We consider our long term friends and Christian family members our real source of Christian fellowship. We study the Word at home, both independently and together. Going to a building on Sunday is just about worship and Sunday school.


Elizabeth Conley: It wasn’t the congregation I was getting at … it was the fact of reading the Bible. The healthy parent can try their best to explain the unhealthy parent’s behavior and it’s always such a slippery slope. I found it’s easier for children to read what the human condition is about from the wisdom obtained from Bible. Therefore, the healthy parent doesn’t have to become the “bad guy” because of their concern for their children.

I hope when your children are old enough, you allow them to log onto this site … to learn the rest of the information.

For now, good luck … and I send all of you peace.

My situation was horrific … but it was only between my EX and I … no children of our own … just his children from a previous marriage…. and that is another sad tale to this saga.


My Mother’s decision to purchase a gun to protect her children and herself was pretty much a last resort in dealing with my P “father”.

The F**ker wouldn’t go away and leave us alone. He first tried seduction, sentimental tricks to woo her back to supporting his loser butt. When those didn’t work (merely infuriated, frustrated her) he began stalking, bullying and threatening.

He broke out her car windshield while she was at work and other retarded, yet fearful actions which culminated in her buying her gun. And directly telling him on the phone…”I bought a gun. Been practicing at the gun range. Keep harassing me and see what happens.” (paraphrased)

Was my Mother serious? You betcha! She had spent 16 years with an evil, sick, repulsive male and instead of crumbling, falling apart (she had 3 children to take care of, which kept her busy and sane) she made an implacable decision to end his life if he continued trying to suck her precious life force from her soul.

I respect and admire my Mother greatly for all the crap she dealt with from him. I knew she would shoot him if he didn’t leave us alone. He KNEW it, too, that’s why he eventually quit doing what he was doing, cussing at her calling her names even as he speedily retreated from our front door.

I woman’s gotta do what a woman’s gotta do to protect her babies and herself from predators. In this situation, my Mom won an awesome victory and I still applaud her for saving us from his vile, evil self.

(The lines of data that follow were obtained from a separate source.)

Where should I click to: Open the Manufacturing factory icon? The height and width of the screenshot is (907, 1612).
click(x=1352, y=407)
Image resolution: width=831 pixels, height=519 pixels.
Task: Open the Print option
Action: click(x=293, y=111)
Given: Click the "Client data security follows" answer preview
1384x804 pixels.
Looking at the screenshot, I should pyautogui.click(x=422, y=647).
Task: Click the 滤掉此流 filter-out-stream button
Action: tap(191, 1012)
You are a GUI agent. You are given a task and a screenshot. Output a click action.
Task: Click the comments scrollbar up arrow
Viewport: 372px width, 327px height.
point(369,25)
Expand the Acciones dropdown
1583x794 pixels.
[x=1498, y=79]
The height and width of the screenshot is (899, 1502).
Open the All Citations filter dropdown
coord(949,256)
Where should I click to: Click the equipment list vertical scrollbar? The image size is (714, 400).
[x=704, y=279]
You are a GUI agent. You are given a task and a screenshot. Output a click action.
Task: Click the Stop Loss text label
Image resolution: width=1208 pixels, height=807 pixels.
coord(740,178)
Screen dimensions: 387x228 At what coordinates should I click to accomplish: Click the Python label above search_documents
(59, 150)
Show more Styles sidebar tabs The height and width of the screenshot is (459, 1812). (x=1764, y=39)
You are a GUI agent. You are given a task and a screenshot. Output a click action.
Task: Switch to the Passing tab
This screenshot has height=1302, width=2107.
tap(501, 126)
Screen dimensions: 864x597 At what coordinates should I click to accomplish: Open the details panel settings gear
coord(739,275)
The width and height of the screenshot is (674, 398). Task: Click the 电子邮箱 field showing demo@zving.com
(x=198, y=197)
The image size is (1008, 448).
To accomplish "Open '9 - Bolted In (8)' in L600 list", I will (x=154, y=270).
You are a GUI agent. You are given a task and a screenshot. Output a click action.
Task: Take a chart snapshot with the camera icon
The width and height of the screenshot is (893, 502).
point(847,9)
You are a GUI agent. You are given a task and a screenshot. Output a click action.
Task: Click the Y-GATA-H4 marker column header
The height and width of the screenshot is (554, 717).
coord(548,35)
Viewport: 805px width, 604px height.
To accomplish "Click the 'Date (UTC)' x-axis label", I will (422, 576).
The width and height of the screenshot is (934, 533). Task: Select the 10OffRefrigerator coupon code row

Thank you for posting. I can well relate to your feeling torn about cutting your father off or trying to maintain some kind of relationship with him.

I grew up with two abusive, alcoholic, but highly successful narcissists — although my father probably qualifies as a sociopath since he tried to drown me when I was 8.

The problem is, you see and know the behavior you have witnessed and continue to witness is wrong. But, we keep getting sucked in out of a misguided sense of love and loyalty. And never forget, keeping up appearances at all costs.

That you ended up with a S wife doesn’t surprise me. On another thread we were discussing how many of us came from abusive homes. I think the mind-fuck we grew up with courtesy of our warped parents coupled with the abuse, makes us sitting ducks for Ss. Or, put another way, you go with what you know.

If I were in you shoes, I’d give some thought to going NC with your father for awhile. You really need to let the “brain-fog” lift so you can gain some perspective.

With respect to my parents, I have a purely superficial relationship — keeping up appearances, but at this late stage of their lives it works for all of us.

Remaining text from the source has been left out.